Nestle retrenches dozens of employees in Singapore

Nestle retrenches dozens of employees in Singapore

Nestle Singapore did not specify how many workers had been retrenched but a company spokesperson said that 'approximately 3 per cent of its 1,400 staff in Singapore' were affected. This could mean about 42 employees have lost their jobs.

Nestle Singapore office 1
Nestle Singapore's corporate office at Changi Business Park. (Photo: Tang See Kit)

SINGAPORE: Nestle has retrenched “a small number” of its employees in Singapore, it told Channel NewsAsia on Thursday (Jul 13), adding that the retrenchments were part of an implementation of new work processes within the company.

Nestle Singapore did not specify how many workers were retrenched but a company spokesperson said that “approximately 3 per cent of its 1,400 staff in Singapore” were affected.
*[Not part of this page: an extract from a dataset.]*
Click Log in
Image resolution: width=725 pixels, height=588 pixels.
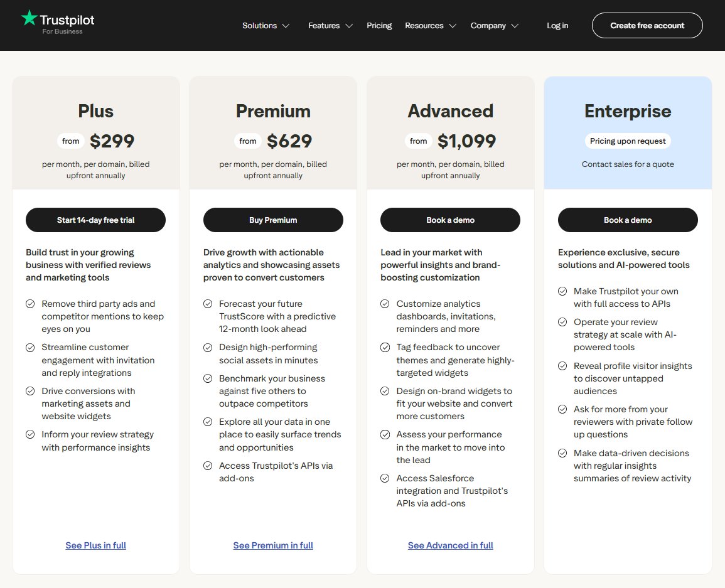point(557,26)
This could mean that about 42 employees lost their jobs.

In response to a query from Channel NewsAsia, the spokesperson said that the food and beverage company was “committed to being a business that thinks long-term and continuously evolves over the years to implement new processes and ways of working ... in a rapidly changing business environment”.

With the roll-out of these new processes, “some roles will no longer be available”, the spokesperson said, adding that “a small number of employees” across its various operations in Singapore were affected. 

An employee, who was not affected by the retrenchment exercise and declined to be named, told Channel NewsAsia that the finance department - which comprised approximately 20 people - took the biggest hit when retrenchment letters were “suddenly” handed out on Wednesday.

Another employee, who was retrenched from the finance department, told Channel NewsAsia on condition of anonymity that nearly 10 people in the team were let go on Wednesday. The affected worker added that there were meetings with the management and that they were given “satisfactory” compensation.

Nestle Singapore said that it has engaged “an experienced outplacement agency to assist with personalised one-on-one career coaching and counselling” for affected employees. Those retrenched would also receive “expert support” in areas like resume and social media profile creation and connections with other job opportunities.

“We are going beyond advisory assistance to make practicable efforts to place affected employees in their next job - every affected employee will receive outplacement support to help find new employment,” said the company spokesperson.

The Taskforce for Responsible Retrenchment and Employment Facilitation said that the Ministry of Manpower (MOM) was notified on Jul 12 of the retrenchment exercise at Nestle Singapore and it is in contact with the company to extend assistance to affected employees.

Apart from a corporate office in Changi Business Park, Nestle Singapore, which was established in 1912, also has manufacturing facilities and a research centre. A check on its website on Thursday shows that it is still recruiting in Singapore, with listings of nine executive and managerial positions in departments such as marketing.

The spokesperson said: “The status of Nestle Singapore as a market remains unchanged and we will continue to operate and contribute to the Nestle Group”.


The layoffs at Nestle reflect a job market in Singapore that remains far from rosy, even though latest figures from the Ministry of Manpower (MOM) showed some signs of a budding pick-up.

Redundancies fell to 4,000 in the first quarter of 2017, from 5,440 in the quarter before, according to the MOM’s quarterly labour market report released in June. The figure was also lower than the same period a year ago, where 4,710 workers were laid off. Over the first three months of 2017, there were fewer redundancies in the manufacturing and services sectors, though the construction industry saw an increase.

Professionals, managers, executives and technicians (PMETs) remained “over-represented among those laid off”, accounting for 71 per cent of the residents made redundant.

Despite a brightening in Singapore’s external outlook, economists have previously cautioned that the job market will likely remain weak in 2017 amid an uneven economic recovery and businesses still reluctant to hire. The Monetary Authority of Singapore (MAS), in the April edition of its biannual macroeconomic review, also said that unemployment rates may rise slightly this year amid soft labour demand.